# EXERCISE AIM
Wherever "Register" appears in a line of the listing, that line should be returned.

::::

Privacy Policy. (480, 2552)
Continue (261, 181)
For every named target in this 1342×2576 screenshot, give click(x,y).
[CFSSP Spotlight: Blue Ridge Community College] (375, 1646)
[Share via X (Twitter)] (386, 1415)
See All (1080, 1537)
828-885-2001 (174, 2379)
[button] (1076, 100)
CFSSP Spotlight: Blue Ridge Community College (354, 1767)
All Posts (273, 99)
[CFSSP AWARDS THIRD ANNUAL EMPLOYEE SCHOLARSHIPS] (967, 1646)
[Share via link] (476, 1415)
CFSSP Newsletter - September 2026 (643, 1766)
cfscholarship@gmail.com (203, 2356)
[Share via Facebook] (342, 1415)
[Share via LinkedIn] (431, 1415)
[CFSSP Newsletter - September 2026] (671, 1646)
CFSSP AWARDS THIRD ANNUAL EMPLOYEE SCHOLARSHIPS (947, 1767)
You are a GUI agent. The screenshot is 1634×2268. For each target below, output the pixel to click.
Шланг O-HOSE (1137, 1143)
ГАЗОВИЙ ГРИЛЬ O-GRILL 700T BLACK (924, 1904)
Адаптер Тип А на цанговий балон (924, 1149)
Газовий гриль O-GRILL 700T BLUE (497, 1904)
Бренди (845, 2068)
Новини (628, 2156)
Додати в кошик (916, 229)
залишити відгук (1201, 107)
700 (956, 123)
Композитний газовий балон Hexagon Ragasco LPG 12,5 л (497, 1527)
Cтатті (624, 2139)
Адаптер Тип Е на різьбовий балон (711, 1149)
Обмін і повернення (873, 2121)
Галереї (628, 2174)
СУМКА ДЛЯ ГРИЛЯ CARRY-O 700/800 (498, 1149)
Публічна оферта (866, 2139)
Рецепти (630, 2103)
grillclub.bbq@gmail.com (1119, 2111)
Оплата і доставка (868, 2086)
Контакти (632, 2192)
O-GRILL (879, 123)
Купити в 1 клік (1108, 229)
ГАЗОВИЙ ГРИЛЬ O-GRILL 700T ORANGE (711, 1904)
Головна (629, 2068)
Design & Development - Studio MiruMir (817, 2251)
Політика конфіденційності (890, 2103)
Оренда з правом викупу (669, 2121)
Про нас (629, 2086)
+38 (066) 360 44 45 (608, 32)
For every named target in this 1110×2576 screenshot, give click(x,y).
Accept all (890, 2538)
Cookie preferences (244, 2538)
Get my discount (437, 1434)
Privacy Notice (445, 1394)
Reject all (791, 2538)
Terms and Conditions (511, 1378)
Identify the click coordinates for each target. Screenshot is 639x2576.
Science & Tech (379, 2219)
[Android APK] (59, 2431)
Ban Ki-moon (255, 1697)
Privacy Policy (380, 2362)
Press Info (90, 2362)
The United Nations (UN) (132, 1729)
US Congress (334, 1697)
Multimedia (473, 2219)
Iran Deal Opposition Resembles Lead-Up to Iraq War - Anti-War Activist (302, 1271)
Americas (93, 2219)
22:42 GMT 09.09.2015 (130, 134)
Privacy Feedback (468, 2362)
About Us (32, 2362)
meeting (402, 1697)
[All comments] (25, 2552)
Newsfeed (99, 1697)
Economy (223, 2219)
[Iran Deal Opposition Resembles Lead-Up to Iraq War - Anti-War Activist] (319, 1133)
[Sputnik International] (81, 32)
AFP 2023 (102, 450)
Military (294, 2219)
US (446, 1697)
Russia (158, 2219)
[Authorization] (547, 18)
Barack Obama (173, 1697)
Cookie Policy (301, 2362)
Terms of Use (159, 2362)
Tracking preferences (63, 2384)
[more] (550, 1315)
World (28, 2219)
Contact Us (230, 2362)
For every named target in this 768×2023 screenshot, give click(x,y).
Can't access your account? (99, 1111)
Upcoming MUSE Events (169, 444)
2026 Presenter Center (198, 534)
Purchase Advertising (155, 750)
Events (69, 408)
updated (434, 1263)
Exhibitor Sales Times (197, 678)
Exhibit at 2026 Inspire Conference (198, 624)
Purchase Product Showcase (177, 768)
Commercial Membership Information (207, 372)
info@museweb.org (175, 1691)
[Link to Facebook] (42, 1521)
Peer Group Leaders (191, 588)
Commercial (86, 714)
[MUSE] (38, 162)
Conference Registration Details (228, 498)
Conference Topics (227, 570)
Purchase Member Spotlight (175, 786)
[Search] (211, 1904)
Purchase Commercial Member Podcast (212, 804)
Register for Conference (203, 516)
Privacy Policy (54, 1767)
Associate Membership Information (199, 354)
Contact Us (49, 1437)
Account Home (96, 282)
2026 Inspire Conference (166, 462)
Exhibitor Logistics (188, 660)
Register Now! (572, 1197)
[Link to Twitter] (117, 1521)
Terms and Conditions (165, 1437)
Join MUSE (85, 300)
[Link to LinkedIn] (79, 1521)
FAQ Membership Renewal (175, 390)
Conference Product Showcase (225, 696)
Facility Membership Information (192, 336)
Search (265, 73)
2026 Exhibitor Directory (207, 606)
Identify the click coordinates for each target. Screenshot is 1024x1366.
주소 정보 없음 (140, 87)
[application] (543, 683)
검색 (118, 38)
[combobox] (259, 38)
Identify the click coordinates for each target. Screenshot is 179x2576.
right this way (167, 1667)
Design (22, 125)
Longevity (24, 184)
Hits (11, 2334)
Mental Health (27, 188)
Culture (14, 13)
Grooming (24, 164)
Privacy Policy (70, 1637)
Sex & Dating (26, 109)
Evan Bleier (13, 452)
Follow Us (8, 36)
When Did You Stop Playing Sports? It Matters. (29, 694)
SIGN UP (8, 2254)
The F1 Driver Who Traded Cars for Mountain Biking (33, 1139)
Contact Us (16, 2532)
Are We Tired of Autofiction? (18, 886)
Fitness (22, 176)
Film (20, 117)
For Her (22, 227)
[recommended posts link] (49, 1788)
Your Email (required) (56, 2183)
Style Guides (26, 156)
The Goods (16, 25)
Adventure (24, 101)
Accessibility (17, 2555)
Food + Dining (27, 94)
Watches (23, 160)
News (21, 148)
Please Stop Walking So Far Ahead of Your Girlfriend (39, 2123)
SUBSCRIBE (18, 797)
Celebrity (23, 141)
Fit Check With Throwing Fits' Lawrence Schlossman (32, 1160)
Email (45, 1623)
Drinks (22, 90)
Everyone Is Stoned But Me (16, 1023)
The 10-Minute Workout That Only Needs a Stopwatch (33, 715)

::::

# SOLUTION TO THIS EXERCISE
Register for Conference (203, 516)
Register Now! (572, 1197)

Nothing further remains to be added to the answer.